Rasputin: The Mad Monk
                                                                     
    
Director: Don Sharp
Year:
1966
Rating: 6.0

In this case, they changed the names to protect the guilty. This may seem a rather fanciful rendering of the life of Grigori Rasputin, but his real life was so fantastic that it is almost impossible to exaggerate it. Mystic, hypnotist, curer, sexual predator, mind reader and a mad man. That was the real Rasputin or at least how he was perceived in his lifetime. Born as a peasant in Siberia he managed through his magnetism to become the confidant of the Empress Alexandra of Russia in the early 20th century. His ability to save her son from his disease of hemophilia, the disease of the Royal families throughout Europe thanks to Queen Victoria.  How much of his healing abilities were legitimate or faked is a question never answered but this film plays it down the middle. He is a master manipulator of people but his abilities are real.



Rasputin is portrayed by Christopher Lee towering above everyone around him and a force of nature. His eyes dominate the film. Hypnotizing people. Terrifying people. Comforting people. Lee is pretty great here. From out of the wilds of Russia he comes to St. Petersburg - no attempt to create a facsimile of the city - no budget for that - and gets into a drinking contest with Boris (Richard Pasco). After winning he gets up and does a Russian jig - meanwhile a party of four aristocrats has come in to slum for the night and inadvertently laugh among themselves. Rasputin takes at as an insult directed at him and gives Sonia the stare. "You will come to apologize to me" he intones. Sonia is played by the lovely Barbara Shelley, a Hammer star. She does the next day - shows up at his shanty abode - and in a startling scene drops her clothes to engage in sex. All I could think is how badly he must have smelled.



She is an attendant to the Empress and with the use of hypnotism he manages to use her to get close to the Empress to heal her son. He becomes an influencer, a fad with all the nobility going to him for cures. But as in real life, he is angering many of the people who have been pushed out. They conspire to assassinate him. This is where they changed the name to protect the guilty comes in. When the film was made the murderer of Rasputin was still alive and in fact had written a book about the killing of Rasputin. In his book, he describes luring Rasputin to a house and first poisoning him with drink and food. Thinking he is dead, he leaves and comes back the following day only to have Rasputin jump him. He then shoots Rasputin in the head and dumps his body off of a bridge to the freezing water below. That telling was very much disputed by his autopsy and the film leaves out the shooting and the dumping. The character that Sonia plays was based on Anna Vyrubova, who from photos looked nothing like Shelley. In a curious note, Rasputin had a daughter who got out of Russia after the Revolution and became of all things a lion tamer in a circus in France and lived till 1977. 

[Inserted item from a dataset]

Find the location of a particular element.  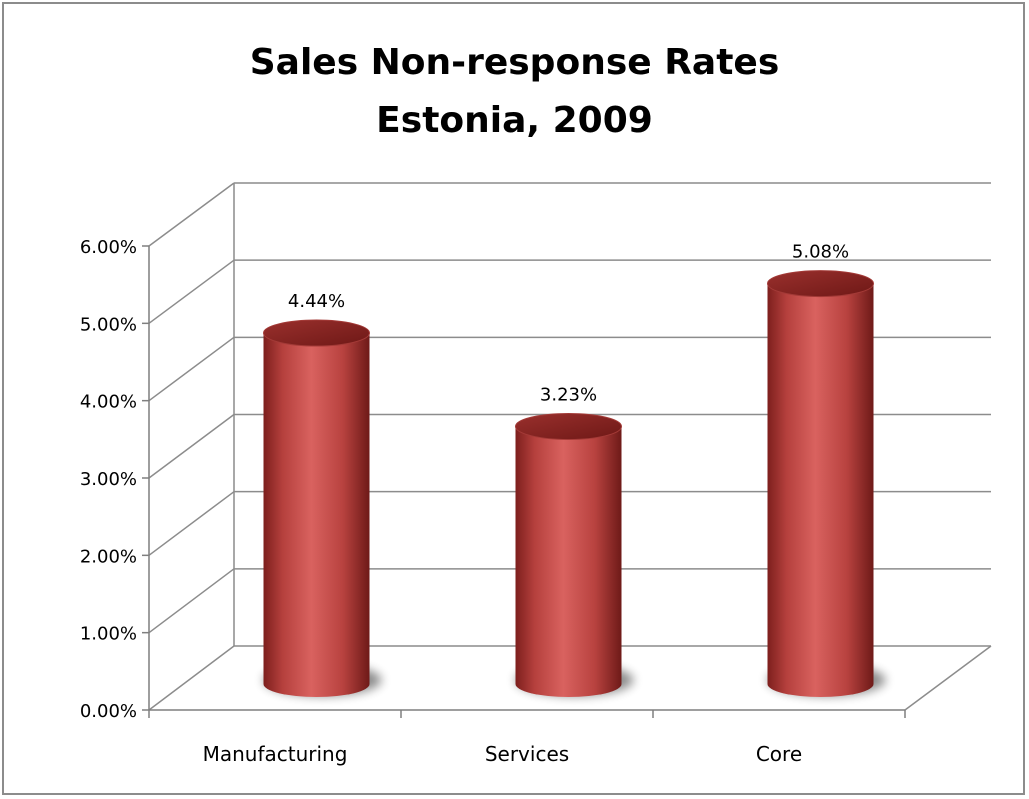

floor-edge is located at coordinates (948, 678).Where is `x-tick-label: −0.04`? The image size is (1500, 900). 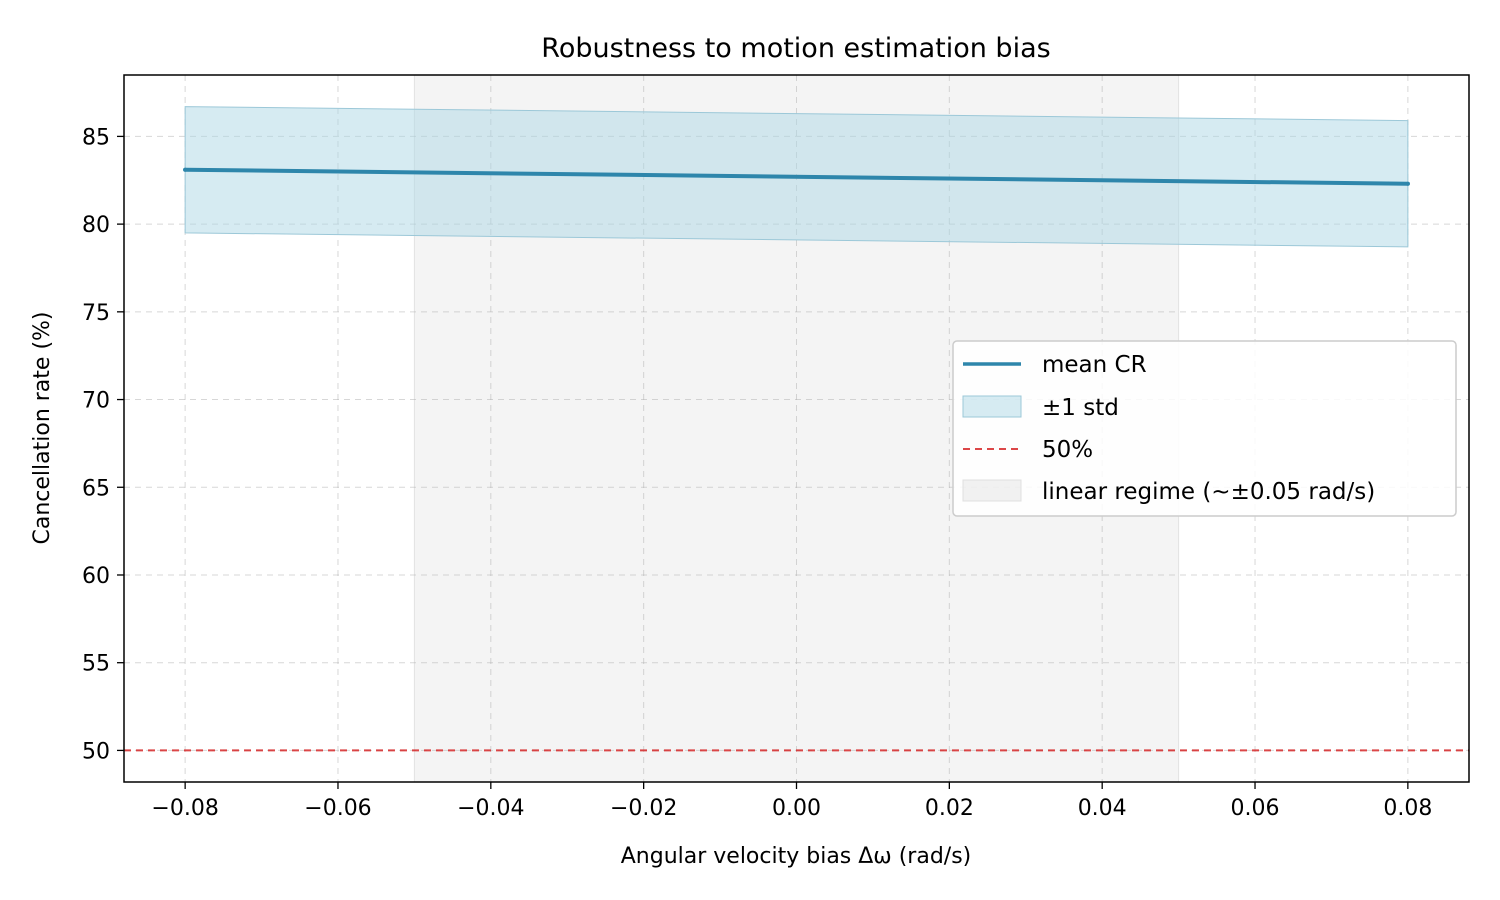 x-tick-label: −0.04 is located at coordinates (490, 808).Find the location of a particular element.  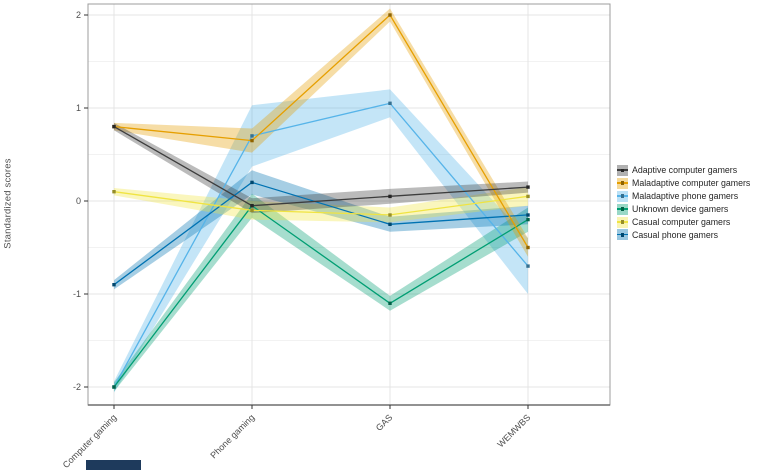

This feels like a strange choice for Hammer at this point. A bio-pic though admittedly one of a legendary mad man. There have been many films about him. But it's not really horror nor drama nor exploitation. Rasputin had a reputation as a seducer but other than the Shelley instance, no others are shown and that one was mild. A few more extreme scenes were filmed and then cut due to concerns of offending people. Director Don Sharp left during the editing process and apparently didn't like the final result though he said he thought it was the best thing Lee has ever done. The film was released as part of a double feature with The Reptile.